BEGIN
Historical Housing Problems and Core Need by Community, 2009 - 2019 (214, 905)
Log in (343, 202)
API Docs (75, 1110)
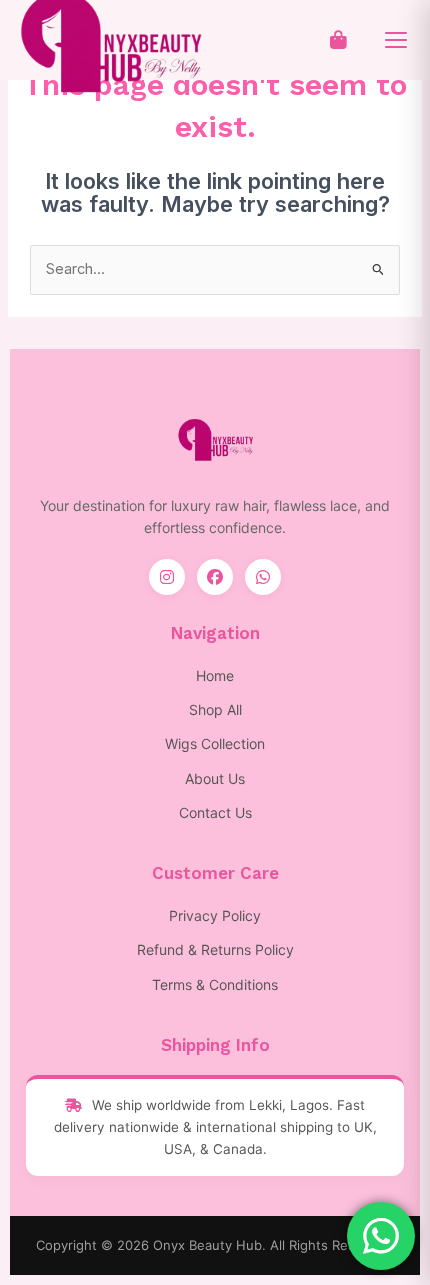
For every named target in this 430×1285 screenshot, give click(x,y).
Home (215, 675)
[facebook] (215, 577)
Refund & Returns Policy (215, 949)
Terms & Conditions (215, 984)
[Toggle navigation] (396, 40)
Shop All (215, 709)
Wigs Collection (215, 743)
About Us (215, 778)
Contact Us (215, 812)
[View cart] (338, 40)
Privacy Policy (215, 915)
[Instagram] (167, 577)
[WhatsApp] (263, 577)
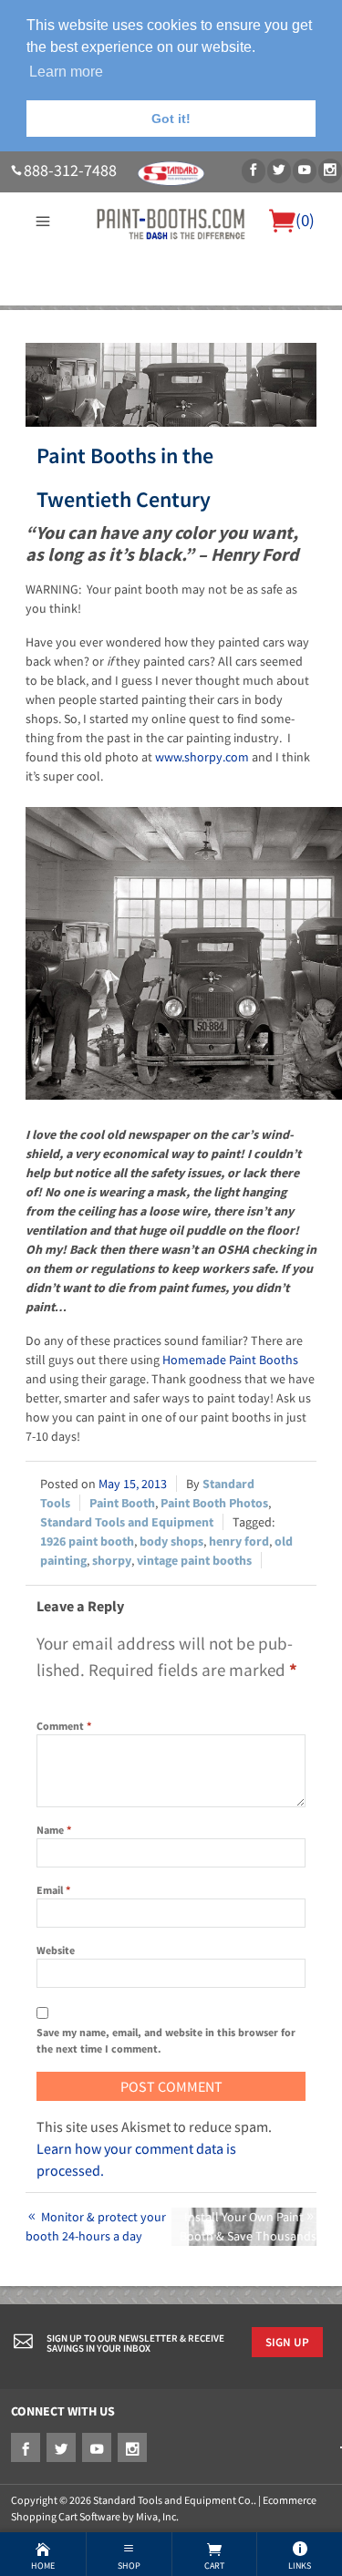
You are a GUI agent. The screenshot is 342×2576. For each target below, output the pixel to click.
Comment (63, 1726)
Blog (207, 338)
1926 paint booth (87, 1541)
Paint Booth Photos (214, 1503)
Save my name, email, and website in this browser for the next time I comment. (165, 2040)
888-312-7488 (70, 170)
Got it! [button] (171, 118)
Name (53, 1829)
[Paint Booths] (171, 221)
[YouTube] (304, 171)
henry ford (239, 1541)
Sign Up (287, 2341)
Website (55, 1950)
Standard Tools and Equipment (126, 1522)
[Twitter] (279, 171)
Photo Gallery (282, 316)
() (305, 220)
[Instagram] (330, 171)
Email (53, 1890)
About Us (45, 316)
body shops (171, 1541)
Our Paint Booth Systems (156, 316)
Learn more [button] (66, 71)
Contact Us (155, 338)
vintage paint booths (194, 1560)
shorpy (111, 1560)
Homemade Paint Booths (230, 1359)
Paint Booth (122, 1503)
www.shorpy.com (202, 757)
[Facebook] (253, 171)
END
BEGIN
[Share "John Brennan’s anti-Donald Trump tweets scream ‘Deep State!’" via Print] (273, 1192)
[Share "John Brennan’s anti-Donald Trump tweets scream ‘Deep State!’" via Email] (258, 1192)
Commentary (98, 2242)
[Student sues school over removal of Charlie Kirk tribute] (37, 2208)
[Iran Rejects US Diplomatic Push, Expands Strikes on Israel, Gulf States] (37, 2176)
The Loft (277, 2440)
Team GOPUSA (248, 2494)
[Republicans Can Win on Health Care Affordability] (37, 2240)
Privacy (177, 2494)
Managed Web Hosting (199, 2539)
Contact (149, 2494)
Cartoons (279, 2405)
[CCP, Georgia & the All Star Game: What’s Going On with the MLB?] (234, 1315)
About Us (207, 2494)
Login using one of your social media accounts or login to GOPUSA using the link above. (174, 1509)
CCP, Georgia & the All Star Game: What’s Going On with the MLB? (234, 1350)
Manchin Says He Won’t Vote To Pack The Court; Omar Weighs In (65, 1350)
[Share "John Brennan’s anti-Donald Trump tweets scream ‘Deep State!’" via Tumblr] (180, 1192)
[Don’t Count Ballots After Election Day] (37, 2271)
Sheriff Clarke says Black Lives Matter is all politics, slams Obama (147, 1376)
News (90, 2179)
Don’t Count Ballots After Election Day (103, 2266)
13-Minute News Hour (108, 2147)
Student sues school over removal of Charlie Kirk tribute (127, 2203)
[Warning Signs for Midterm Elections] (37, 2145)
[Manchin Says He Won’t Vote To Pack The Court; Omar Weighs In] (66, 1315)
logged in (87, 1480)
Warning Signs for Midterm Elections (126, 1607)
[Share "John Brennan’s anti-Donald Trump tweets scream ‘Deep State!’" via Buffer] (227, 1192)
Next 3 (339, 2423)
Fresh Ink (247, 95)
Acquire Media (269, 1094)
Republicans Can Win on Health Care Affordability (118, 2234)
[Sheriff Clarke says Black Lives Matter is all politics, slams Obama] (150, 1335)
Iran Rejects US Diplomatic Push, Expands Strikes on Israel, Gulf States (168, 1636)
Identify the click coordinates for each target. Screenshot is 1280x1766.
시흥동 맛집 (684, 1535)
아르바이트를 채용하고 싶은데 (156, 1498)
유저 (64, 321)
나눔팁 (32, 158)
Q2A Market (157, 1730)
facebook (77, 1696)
END
• _ACTIVITY_: Write down, word for word, the lines above from the one containing "Photo Gallery (282, 316)" through the one containing "[Facebook] (253, 171)", both ends included.

• _REPLY TO THE TASK_:
Photo Gallery (282, 316)
() (305, 220)
[Instagram] (330, 171)
Email (53, 1890)
About Us (45, 316)
body shops (171, 1541)
Our Paint Booth Systems (156, 316)
Learn more [button] (66, 71)
Contact Us (155, 338)
vintage paint booths (194, 1560)
shorpy (111, 1560)
Homemade Paint Booths (230, 1359)
Paint Booth (122, 1503)
www.shorpy.com (202, 757)
[Facebook] (253, 171)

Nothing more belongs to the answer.